TEXTO:
★ ★ ★ ★ ★
En Grecia se aplicaba la pena de muerte con la espada, el lazo o la cicuta a los sacrílegos, conspiradores, desertores, a los impíos que eran condenados a morir de hambre y a los suicidas, como no era posible castigarlos en vida, le cortaban al cadáver la mano derecha!

Los Romanos abusaron también de la pena de muerte castigando con ella a nobles y plebeyos aunque con distinto suplicio, hasta la publicación de las leyes de 12 Tablas que castigaba por igual. La pena de muerte se aplicaba indistintamente al delincuente contra la vida o la propiedad, al incendiario, al testigo falso, al esclavo sorprendido en un robo y sobre todo al parricida.

La ley Pompeya llegó a disponer: que al parricida se lo meta en un saco junto con un perro, un mono, un gallo y una víbora! La estrangulación y el fuego eran los suplicios más usados en Roma.

Todos estos refinamientos pasaron a los germanos y los galos y demás pueblos dominados por Roma; siguiendo el abuso de la aplicación de la pena de muerte en todas las naciones, hasta alcanzar su mayor encumbración en la Edad Media. La Inquisición solamente produjo más de 8000 ejecuciones!

Felizmente y aún cuando no fue un movimiento general, en muchas naciones, en la edad moderna, se moderó y restringió el gran abuso que había llegado a hacerse de este castigo, el más grande que es dado a los hombres imponer.

Las doctrinas antiguas debían sin embargo modificarse, con el avance resuelto de la civilización de las naciones europeas en los últimos siglos, una vez que se formaron definitivamente y se organizaron las sociedades, sobre bases más racionales y científicas.

Fue pues un acontecimiento para los legisladores del siglo pasado la aparición de las doctrinas de Beccaria, que fueron el punto de partida y habían de conducir a la reforma de la legislación penal.

Es verdad que al principio la obra de este autor fue recibida con desdén pues los criminalistas eran refractarios a que se introdujeran reformas fundamentales en leyes ya arraigadas y sancionadas por el uso desde tiempo inmemorial. Pero pocos años después se levantó en Europa un clamor general contra los conjuntos de leyes penales en uso y contra las instituciones que les prestaban protección.
★ ★ ★ ★ ★
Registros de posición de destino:
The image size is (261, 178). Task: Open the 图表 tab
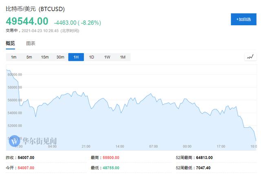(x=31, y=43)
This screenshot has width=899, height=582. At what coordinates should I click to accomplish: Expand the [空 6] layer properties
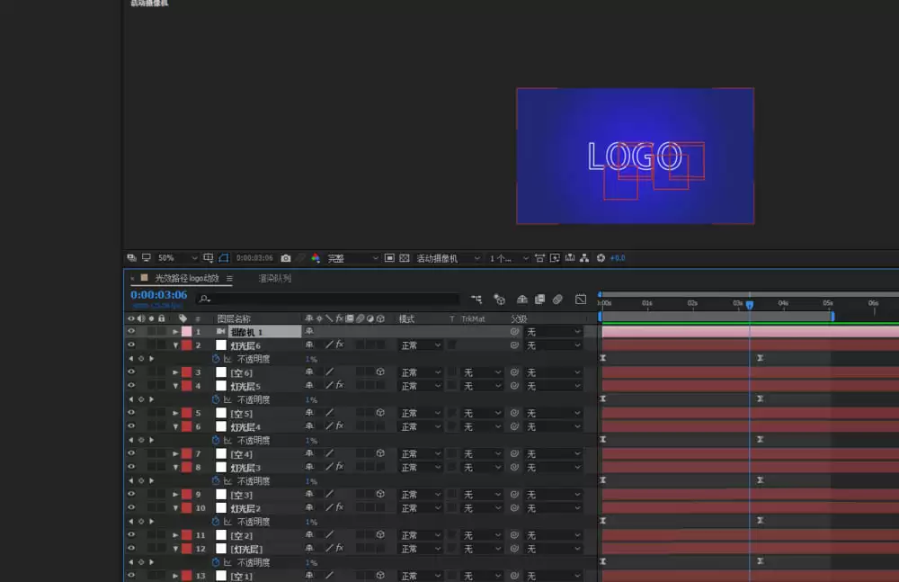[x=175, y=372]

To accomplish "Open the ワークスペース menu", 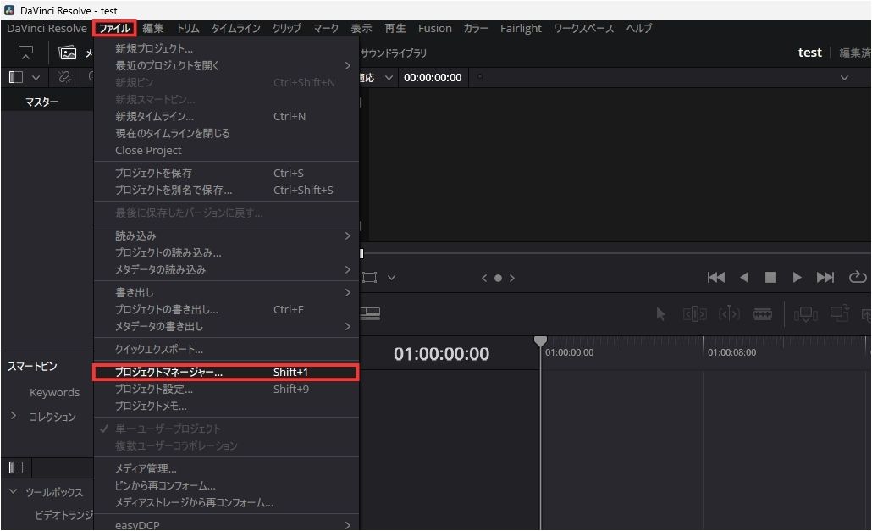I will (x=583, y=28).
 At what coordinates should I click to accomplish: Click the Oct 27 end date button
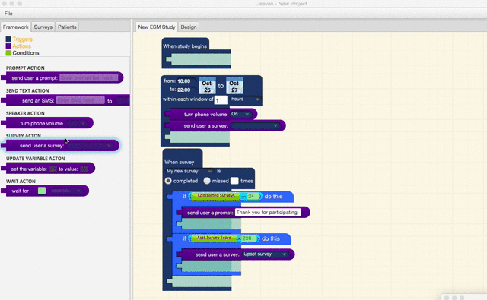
★ ★ ★ ★ ★
TAREAS POR REALIZAR:
- 1) Según el texto sobre la pena de muerte, ¿cuáles eran los suplicios más usados en Roma?
- 2) Repite textualmente el fragmento del texto sobre la pena de muerte que empieza con "La ley Pompeya" y continúa hasta "los hombres imponer.".
Las filas no intervienen en este ejercicio.

RESPUESTAS POR TAREA:
- 1) La estrangulación y el fuego.

- 2)
La ley Pompeya llegó a disponer: que al parricida se lo meta en un saco junto con un perro, un mono, un gallo y una víbora! La estrangulación y el fuego eran los suplicios más usados en Roma.

Todos estos refinamientos pasaron a los germanos y los galos y demás pueblos dominados por Roma; siguiendo el abuso de la aplicación de la pena de muerte en todas las naciones, hasta alcanzar su mayor encumbración en la Edad Media. La Inquisición solamente produjo más de 8000 ejecuciones!

Felizmente y aún cuando no fue un movimiento general, en muchas naciones, en la edad moderna, se moderó y restringió el gran abuso que había llegado a hacerse de este castigo, el más grande que es dado a los hombres imponer.